El transporte por carretera mueve más del 80 por ciento de las mercancías que transitan por Europa y da empleo a más de 6 millones de personas. Una historia de éxito que contrasta con su triste realidad. Y es que lejos de considerarse estratégico, clave para la competitividad de la industria y, por tanto, de la economía, los políticos de turno han convertido al sector en la gallina de los huevos de oro.
Los datos recogidos en la versión actualizada del “Balance económico: fiscal, social y medioambiental del sector del transporte de mercancías en España”, publicada por la Fundación Francisco Corell, son demoledores. La carretera, debido principalmente a la elevada fiscalidad específica de este modo, aporta a las arcas públicas la friolera cifra de más de 22.600 millones al año entre impuestos, tasas y peajes. Además, su aportación creció un 11,4 por ciento entre 2005 y 2012, pese a la contracción de la economía y una menor inversión en la carretera.
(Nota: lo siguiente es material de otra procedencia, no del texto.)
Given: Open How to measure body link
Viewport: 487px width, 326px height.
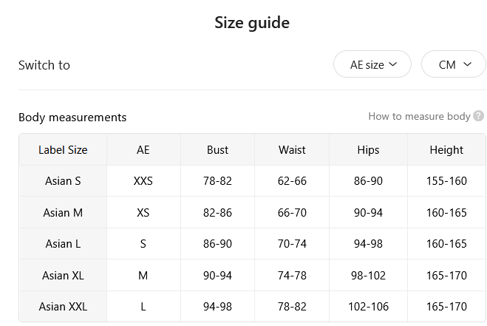Looking at the screenshot, I should (x=419, y=116).
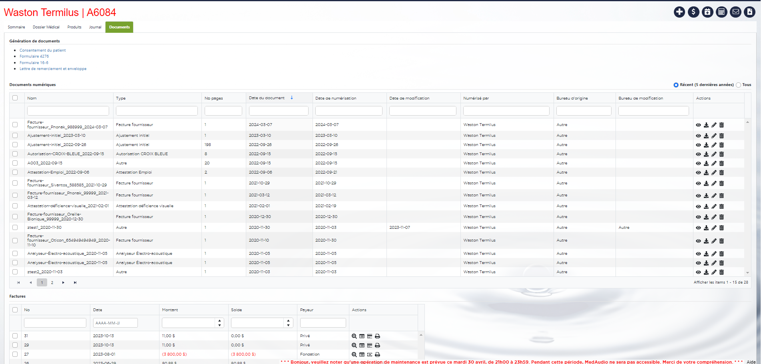This screenshot has height=364, width=761.
Task: Edit the A003_2022-09-15 document with pencil icon
Action: click(x=714, y=164)
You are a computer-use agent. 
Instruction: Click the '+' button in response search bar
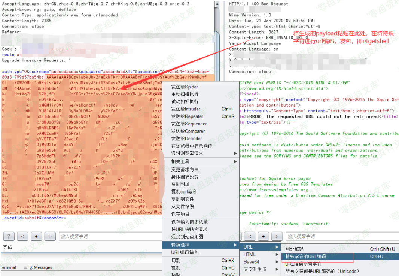(264, 236)
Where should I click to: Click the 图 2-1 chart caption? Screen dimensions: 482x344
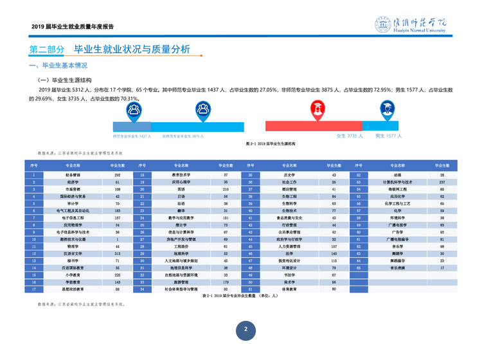click(271, 143)
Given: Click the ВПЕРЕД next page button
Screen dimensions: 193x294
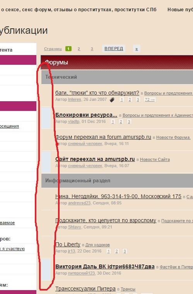Looking at the screenshot, I should pyautogui.click(x=114, y=48).
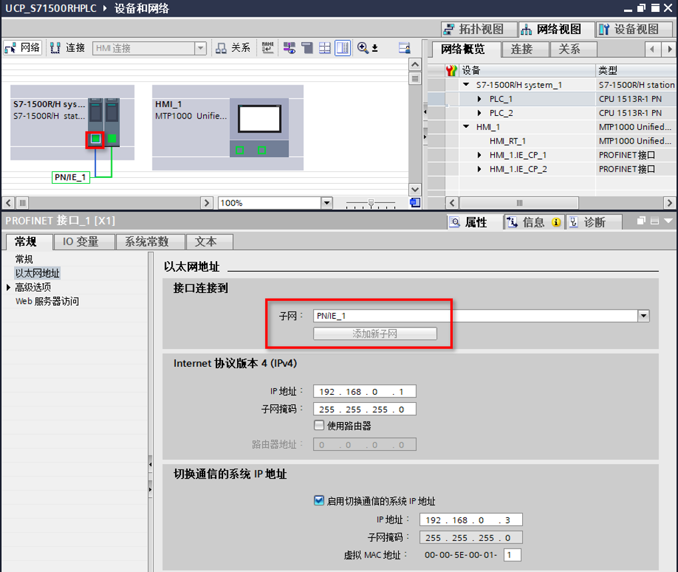This screenshot has width=678, height=572.
Task: Open the 100% zoom level dropdown
Action: pyautogui.click(x=326, y=203)
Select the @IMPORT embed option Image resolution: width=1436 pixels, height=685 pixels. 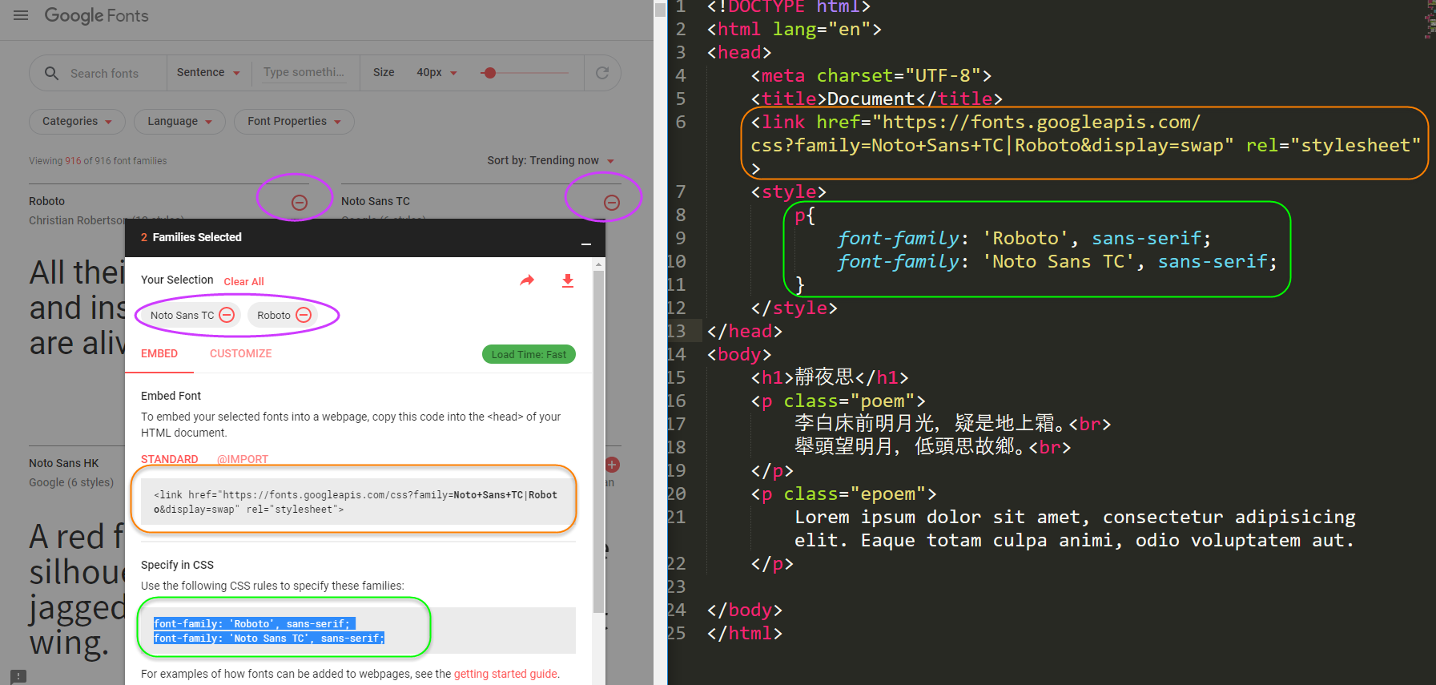tap(243, 459)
A años luz de distancia se encuentran el aéreo, cuya aportación es diez veces inferior, y el marítimo, casi 23,5 veces menor, mientras que el ferrocarril no sólo no aporta, sino que debido a las subvenciones que recibe la parte de viajeros, es receptor de 231,2 millones. Es evidente que la mayor presión impositiva de la carretera, junto a las exenciones fiscales, las subvenciones y las bonificaciones de otros modos, genera una grave distorsión de la competencia que perjudica a los transportistas. Apostar por el tren y el barco está bien, pero no de forma artificial. Seguir penalizando a la carretera, la mayoría de las veces con fines recaudatorios, no es la solución, sino el problema.